Task statement:
Give back the entries verbatim.

[Items from a dataset]
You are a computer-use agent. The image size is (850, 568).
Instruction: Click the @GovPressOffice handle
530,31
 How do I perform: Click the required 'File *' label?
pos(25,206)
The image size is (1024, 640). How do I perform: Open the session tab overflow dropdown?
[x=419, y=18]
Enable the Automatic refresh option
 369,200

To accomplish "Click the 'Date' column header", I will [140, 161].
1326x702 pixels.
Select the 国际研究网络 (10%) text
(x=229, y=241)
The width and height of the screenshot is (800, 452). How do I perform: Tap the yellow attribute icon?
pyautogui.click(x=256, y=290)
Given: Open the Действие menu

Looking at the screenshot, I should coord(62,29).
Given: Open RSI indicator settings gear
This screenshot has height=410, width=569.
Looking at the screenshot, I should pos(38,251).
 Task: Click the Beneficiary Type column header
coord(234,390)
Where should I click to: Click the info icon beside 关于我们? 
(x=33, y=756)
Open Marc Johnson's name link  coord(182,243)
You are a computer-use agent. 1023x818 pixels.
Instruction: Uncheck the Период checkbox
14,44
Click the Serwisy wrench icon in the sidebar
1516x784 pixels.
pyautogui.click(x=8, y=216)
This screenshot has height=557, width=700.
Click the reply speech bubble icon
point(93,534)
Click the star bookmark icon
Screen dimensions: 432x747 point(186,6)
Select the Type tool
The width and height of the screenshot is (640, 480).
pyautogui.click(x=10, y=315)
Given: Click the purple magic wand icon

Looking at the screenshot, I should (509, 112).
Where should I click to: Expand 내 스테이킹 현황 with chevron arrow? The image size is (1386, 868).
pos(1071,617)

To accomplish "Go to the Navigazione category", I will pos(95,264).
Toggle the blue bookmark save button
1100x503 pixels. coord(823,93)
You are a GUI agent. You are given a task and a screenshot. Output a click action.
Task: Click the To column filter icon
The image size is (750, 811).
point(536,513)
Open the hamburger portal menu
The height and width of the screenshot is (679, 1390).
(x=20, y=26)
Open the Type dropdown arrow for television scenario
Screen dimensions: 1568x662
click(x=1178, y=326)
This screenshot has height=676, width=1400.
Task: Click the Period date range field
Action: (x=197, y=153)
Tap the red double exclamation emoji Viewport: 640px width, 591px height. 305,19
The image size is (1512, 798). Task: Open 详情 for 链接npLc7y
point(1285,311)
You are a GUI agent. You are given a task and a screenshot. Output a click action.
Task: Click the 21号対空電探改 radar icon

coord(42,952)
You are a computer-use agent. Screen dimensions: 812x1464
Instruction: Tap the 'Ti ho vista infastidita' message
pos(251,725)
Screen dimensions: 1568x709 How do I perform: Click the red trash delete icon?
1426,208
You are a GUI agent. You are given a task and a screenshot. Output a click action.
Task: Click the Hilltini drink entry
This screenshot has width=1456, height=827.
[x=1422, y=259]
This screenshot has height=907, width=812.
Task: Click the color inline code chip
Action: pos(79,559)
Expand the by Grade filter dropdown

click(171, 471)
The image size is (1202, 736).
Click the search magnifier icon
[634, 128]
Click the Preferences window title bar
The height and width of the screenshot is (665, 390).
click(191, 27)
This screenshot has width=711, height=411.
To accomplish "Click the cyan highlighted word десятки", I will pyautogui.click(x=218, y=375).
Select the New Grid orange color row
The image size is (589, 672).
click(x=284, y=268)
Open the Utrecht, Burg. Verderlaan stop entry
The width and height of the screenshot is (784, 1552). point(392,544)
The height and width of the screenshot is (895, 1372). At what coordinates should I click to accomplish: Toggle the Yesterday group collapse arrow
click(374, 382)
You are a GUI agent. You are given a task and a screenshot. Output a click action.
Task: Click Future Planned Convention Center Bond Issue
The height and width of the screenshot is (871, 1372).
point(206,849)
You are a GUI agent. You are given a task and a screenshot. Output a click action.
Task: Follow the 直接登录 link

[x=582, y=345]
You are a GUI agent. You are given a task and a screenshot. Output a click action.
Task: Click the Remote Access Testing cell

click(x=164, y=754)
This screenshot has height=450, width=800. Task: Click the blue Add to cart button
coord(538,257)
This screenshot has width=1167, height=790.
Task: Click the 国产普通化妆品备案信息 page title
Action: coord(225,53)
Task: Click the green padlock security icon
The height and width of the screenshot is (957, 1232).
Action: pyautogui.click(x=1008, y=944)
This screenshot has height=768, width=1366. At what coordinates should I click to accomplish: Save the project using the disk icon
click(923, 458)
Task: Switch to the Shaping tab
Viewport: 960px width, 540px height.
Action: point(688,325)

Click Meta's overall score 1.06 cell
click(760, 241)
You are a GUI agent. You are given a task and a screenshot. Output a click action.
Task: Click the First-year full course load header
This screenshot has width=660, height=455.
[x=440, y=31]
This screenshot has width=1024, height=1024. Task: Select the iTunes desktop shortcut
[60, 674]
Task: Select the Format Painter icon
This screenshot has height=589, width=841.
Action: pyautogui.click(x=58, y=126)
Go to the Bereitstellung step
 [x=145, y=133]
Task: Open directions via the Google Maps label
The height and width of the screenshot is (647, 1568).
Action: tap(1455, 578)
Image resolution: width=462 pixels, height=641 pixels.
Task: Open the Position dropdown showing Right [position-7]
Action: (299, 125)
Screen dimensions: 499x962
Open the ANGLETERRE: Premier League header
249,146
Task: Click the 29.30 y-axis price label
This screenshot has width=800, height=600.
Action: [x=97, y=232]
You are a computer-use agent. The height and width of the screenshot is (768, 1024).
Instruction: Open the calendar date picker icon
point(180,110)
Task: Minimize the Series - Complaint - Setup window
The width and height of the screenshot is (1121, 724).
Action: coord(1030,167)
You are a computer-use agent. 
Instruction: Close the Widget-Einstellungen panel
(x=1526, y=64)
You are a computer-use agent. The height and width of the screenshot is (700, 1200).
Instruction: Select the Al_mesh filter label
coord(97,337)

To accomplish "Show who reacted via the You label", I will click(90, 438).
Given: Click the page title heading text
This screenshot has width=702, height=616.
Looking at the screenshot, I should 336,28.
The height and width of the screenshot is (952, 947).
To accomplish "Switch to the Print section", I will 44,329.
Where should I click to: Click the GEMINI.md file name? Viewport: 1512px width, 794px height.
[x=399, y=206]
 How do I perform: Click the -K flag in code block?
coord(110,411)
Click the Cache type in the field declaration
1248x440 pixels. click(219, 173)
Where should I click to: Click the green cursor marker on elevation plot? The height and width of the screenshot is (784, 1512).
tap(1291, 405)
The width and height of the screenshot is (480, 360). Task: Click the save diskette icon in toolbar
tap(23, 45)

Result:
You are a computer-use agent. The image size is (850, 568).
Instruction: Click the @GovPressOffice handle
530,31
 How do I perform: Click the required 'File *' label?
pos(25,206)
The image size is (1024, 640). How do I perform: Open the session tab overflow dropdown?
[x=419, y=18]
Enable the Automatic refresh option
 369,200

To accomplish "Click the 'Date' column header", I will [140, 161].
1326x702 pixels.
Select the 国际研究网络 (10%) text
(x=229, y=241)
The width and height of the screenshot is (800, 452). How do I perform: Tap the yellow attribute icon?
pyautogui.click(x=256, y=290)
Given: Open the Действие menu

Looking at the screenshot, I should coord(62,29).
Given: Open RSI indicator settings gear
This screenshot has height=410, width=569.
Looking at the screenshot, I should pos(38,251).
 Task: Click the Beneficiary Type column header
coord(234,390)
Where should I click to: Click the info icon beside 关于我们? 
(x=33, y=756)
Open Marc Johnson's name link  coord(182,243)
You are a computer-use agent. 1023x818 pixels.
Instruction: Uncheck the Период checkbox
14,44
Click the Serwisy wrench icon in the sidebar
1516x784 pixels.
pyautogui.click(x=8, y=216)
This screenshot has height=557, width=700.
Click the reply speech bubble icon
point(93,534)
Click the star bookmark icon
Screen dimensions: 432x747 point(186,6)
Select the Type tool
The width and height of the screenshot is (640, 480).
pyautogui.click(x=10, y=315)
Given: Click the purple magic wand icon

Looking at the screenshot, I should (509, 112).
Where should I click to: Expand 내 스테이킹 현황 with chevron arrow? The image size is (1386, 868).
pos(1071,617)

To accomplish "Go to the Navigazione category", I will pos(95,264).
Toggle the blue bookmark save button
1100x503 pixels. coord(823,93)
You are a GUI agent. You are given a task and a screenshot. Output a click action.
Task: Click the To column filter icon
The image size is (750, 811).
point(536,513)
Open the hamburger portal menu
The height and width of the screenshot is (679, 1390).
(x=20, y=26)
Open the Type dropdown arrow for television scenario
Screen dimensions: 1568x662
click(x=1178, y=326)
This screenshot has height=676, width=1400.
Task: Click the Period date range field
Action: (x=197, y=153)
Tap the red double exclamation emoji Viewport: 640px width, 591px height. 305,19
The image size is (1512, 798). Task: Open 详情 for 链接npLc7y
point(1285,311)
You are a GUI agent. You are given a task and a screenshot. Output a click action.
Task: Click the 21号対空電探改 radar icon

coord(42,952)
You are a computer-use agent. Screen dimensions: 812x1464
Instruction: Tap the 'Ti ho vista infastidita' message
pos(251,725)
Screen dimensions: 1568x709 How do I perform: Click the red trash delete icon?
1426,208
You are a GUI agent. You are given a task and a screenshot. Output a click action.
Task: Click the Hilltini drink entry
This screenshot has width=1456, height=827.
[x=1422, y=259]
This screenshot has height=907, width=812.
Task: Click the color inline code chip
Action: pos(79,559)
Expand the by Grade filter dropdown

click(171, 471)
The image size is (1202, 736).
Click the search magnifier icon
[634, 128]
Click the Preferences window title bar
The height and width of the screenshot is (665, 390).
click(191, 27)
This screenshot has width=711, height=411.
To accomplish "Click the cyan highlighted word десятки", I will pyautogui.click(x=218, y=375).
Select the New Grid orange color row
The image size is (589, 672).
click(x=284, y=268)
Open the Utrecht, Burg. Verderlaan stop entry
The width and height of the screenshot is (784, 1552). point(392,544)
The height and width of the screenshot is (895, 1372). At what coordinates should I click to accomplish: Toggle the Yesterday group collapse arrow
click(374, 382)
You are a GUI agent. You are given a task and a screenshot. Output a click action.
Task: Click Future Planned Convention Center Bond Issue
The height and width of the screenshot is (871, 1372).
point(206,849)
You are a GUI agent. You are given a task and a screenshot. Output a click action.
Task: Follow the 直接登录 link

[x=582, y=345]
You are a GUI agent. You are given a task and a screenshot. Output a click action.
Task: Click the Remote Access Testing cell

click(x=164, y=754)
This screenshot has height=450, width=800. Task: Click the blue Add to cart button
coord(538,257)
This screenshot has width=1167, height=790.
Task: Click the 国产普通化妆品备案信息 page title
Action: coord(225,53)
Task: Click the green padlock security icon
The height and width of the screenshot is (957, 1232).
Action: pyautogui.click(x=1008, y=944)
This screenshot has height=768, width=1366. At what coordinates should I click to accomplish: Save the project using the disk icon
click(923, 458)
Task: Switch to the Shaping tab
Viewport: 960px width, 540px height.
Action: point(688,325)

Click Meta's overall score 1.06 cell
click(760, 241)
You are a GUI agent. You are given a task and a screenshot. Output a click action.
Task: Click the First-year full course load header
This screenshot has width=660, height=455.
[x=440, y=31]
This screenshot has width=1024, height=1024. Task: Select the iTunes desktop shortcut
[60, 674]
Task: Select the Format Painter icon
This screenshot has height=589, width=841.
Action: pyautogui.click(x=58, y=126)
Go to the Bereitstellung step
 [x=145, y=133]
Task: Open directions via the Google Maps label
The height and width of the screenshot is (647, 1568).
Action: tap(1455, 578)
Image resolution: width=462 pixels, height=641 pixels.
Task: Open the Position dropdown showing Right [position-7]
Action: (299, 125)
Screen dimensions: 499x962
Open the ANGLETERRE: Premier League header
249,146
Task: Click the 29.30 y-axis price label
This screenshot has width=800, height=600.
Action: [x=97, y=232]
You are a computer-use agent. The height and width of the screenshot is (768, 1024).
Instruction: Open the calendar date picker icon
point(180,110)
Task: Minimize the Series - Complaint - Setup window
The width and height of the screenshot is (1121, 724).
Action: coord(1030,167)
You are a computer-use agent. 
Instruction: Close the Widget-Einstellungen panel
(x=1526, y=64)
You are a computer-use agent. The height and width of the screenshot is (700, 1200).
Instruction: Select the Al_mesh filter label
coord(97,337)

To accomplish "Show who reacted via the You label", I will click(90, 438).
Given: Click the page title heading text
This screenshot has width=702, height=616.
Looking at the screenshot, I should 336,28.
The height and width of the screenshot is (952, 947).
To accomplish "Switch to the Print section", I will 44,329.
Where should I click to: Click the GEMINI.md file name? Viewport: 1512px width, 794px height.
[x=399, y=206]
 How do I perform: Click the -K flag in code block?
coord(110,411)
Click the Cache type in the field declaration
1248x440 pixels. click(219, 173)
Where should I click to: Click the green cursor marker on elevation plot? The height and width of the screenshot is (784, 1512).
tap(1291, 405)
The width and height of the screenshot is (480, 360). Task: Click the save diskette icon in toolbar
tap(23, 45)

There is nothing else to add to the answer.